Visitors will walk through a recreation of the festival grounds. Personal belongings left behind, a ravaged camping area, rebuilt stages and portable restrooms pierced with bullet holes will be on display. Smartphones will be plugged in all around the floors, each containing stories of the attack. Photo commemorations and a space to offer written condolences will also be mounted.
Kadden was working a steady tech job and holding down another full-time gig when the attack against the Nova festival was carried out. The tragedy upended his life, he tellsPvNew, and he’s since devoted all of his time to telling survivor stories and maintaining a larger conversation about healing.
“The idea is to acknowledge this, the largest massacre in music history,” Kadden says. “In a place like Los Angeles, where storytellers are exploring this — whether it’s behind a soundboard producing an album, thinking about a movie or a TV show — this will hopefully enter everyone’s subconscious.

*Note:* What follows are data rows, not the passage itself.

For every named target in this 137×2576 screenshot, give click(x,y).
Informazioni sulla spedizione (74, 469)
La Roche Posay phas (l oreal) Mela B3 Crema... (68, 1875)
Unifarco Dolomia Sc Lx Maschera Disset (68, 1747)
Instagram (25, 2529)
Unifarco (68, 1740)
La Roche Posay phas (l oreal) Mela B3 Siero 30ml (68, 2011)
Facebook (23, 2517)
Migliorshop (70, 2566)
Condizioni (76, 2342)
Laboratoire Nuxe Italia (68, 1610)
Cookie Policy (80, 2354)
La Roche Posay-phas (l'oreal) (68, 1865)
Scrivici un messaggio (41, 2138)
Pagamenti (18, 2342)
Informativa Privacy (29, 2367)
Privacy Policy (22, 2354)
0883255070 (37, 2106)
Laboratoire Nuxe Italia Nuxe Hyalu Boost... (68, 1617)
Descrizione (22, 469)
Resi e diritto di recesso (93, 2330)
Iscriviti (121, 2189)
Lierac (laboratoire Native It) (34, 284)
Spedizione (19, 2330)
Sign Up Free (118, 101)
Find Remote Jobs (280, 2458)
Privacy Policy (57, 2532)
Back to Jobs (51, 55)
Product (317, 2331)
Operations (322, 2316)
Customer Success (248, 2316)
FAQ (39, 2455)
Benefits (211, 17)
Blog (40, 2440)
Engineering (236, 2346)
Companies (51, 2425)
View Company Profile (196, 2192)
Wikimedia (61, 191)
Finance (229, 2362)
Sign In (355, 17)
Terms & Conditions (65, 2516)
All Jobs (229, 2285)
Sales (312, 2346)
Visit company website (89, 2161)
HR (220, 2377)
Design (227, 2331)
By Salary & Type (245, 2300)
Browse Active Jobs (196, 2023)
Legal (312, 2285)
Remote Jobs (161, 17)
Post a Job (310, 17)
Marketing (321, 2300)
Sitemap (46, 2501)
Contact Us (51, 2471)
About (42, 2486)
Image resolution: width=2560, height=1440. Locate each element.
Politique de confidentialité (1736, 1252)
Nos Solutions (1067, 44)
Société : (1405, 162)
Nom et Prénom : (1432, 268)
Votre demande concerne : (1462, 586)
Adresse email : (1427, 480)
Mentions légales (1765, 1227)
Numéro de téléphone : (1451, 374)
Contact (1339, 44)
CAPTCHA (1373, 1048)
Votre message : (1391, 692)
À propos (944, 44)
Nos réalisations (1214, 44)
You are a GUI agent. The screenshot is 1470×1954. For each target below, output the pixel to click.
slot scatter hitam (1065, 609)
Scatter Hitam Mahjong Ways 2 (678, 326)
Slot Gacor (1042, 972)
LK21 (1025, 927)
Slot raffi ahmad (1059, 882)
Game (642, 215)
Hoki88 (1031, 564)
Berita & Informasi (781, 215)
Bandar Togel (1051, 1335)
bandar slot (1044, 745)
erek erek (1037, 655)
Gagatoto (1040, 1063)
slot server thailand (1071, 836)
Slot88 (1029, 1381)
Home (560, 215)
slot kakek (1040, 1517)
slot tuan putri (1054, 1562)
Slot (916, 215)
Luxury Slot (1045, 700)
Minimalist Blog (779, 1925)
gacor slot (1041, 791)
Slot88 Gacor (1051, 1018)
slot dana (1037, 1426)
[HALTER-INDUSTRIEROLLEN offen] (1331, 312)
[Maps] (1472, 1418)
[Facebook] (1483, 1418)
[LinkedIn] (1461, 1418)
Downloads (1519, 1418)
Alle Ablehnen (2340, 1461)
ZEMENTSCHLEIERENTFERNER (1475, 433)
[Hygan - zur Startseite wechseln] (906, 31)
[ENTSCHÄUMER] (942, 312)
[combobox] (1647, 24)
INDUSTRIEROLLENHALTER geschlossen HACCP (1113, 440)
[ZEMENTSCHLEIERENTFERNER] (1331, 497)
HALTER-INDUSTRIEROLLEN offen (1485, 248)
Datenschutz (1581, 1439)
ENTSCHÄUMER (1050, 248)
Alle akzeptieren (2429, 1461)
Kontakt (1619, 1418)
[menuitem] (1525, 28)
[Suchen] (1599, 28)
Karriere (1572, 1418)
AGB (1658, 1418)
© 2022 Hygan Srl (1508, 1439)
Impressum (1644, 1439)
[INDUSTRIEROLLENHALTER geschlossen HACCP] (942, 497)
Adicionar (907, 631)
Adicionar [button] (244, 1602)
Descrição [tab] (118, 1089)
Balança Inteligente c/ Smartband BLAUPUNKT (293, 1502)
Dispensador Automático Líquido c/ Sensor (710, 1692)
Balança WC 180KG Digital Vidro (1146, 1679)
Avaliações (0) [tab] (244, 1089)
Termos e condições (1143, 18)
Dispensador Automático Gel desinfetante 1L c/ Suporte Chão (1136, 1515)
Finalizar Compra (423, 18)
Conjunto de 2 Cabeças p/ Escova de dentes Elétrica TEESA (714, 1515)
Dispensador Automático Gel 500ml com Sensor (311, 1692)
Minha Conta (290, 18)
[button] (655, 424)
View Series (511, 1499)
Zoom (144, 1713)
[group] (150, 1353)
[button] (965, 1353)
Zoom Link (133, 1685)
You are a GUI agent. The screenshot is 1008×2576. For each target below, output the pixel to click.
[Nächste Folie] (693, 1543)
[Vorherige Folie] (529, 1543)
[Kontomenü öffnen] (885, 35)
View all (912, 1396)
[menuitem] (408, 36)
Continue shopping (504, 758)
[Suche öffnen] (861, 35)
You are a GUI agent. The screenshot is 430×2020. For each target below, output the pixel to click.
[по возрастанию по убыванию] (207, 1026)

The idea of hope.”
New York Gov. Kathy Hochul, New York City Mayor Eric Adams and David Banks, chancellor of the city’s public schools, all turned up for Nova during its most recent run. Organizers are banking on a similar showing from thought leaders and artists in Southern California. To that end, Kadden and the “Nova Exhibition” team took a road show to the major talent agencies and select content shops, and several documentaries about the Nova festival are already in the works.
Security was the most expensive line item on the Nova L.A. budget, Kadden says, and was funded by donations. The exhibit lands at a moment when live event producers are particularly on edge. Taylor Swift was forced to cancel three performances in Vienna scheduled for last week when Austrian intelligence thwarted a terror plot from young men acting in the name of ISIS, according to reports. In New York, the “Nova Exhibition” drew hundreds of pro-Palestinian protesters, who were later condemned by Adams.
“I want to make sure that our impact in L.A. lasts longer than the exhibit itself. We’re thinking about working with the public school systems here on curriculum around the Nova exhibit and the larger Nova story,” Kadden says. “Where teachers can responsibly explore what happened this day.”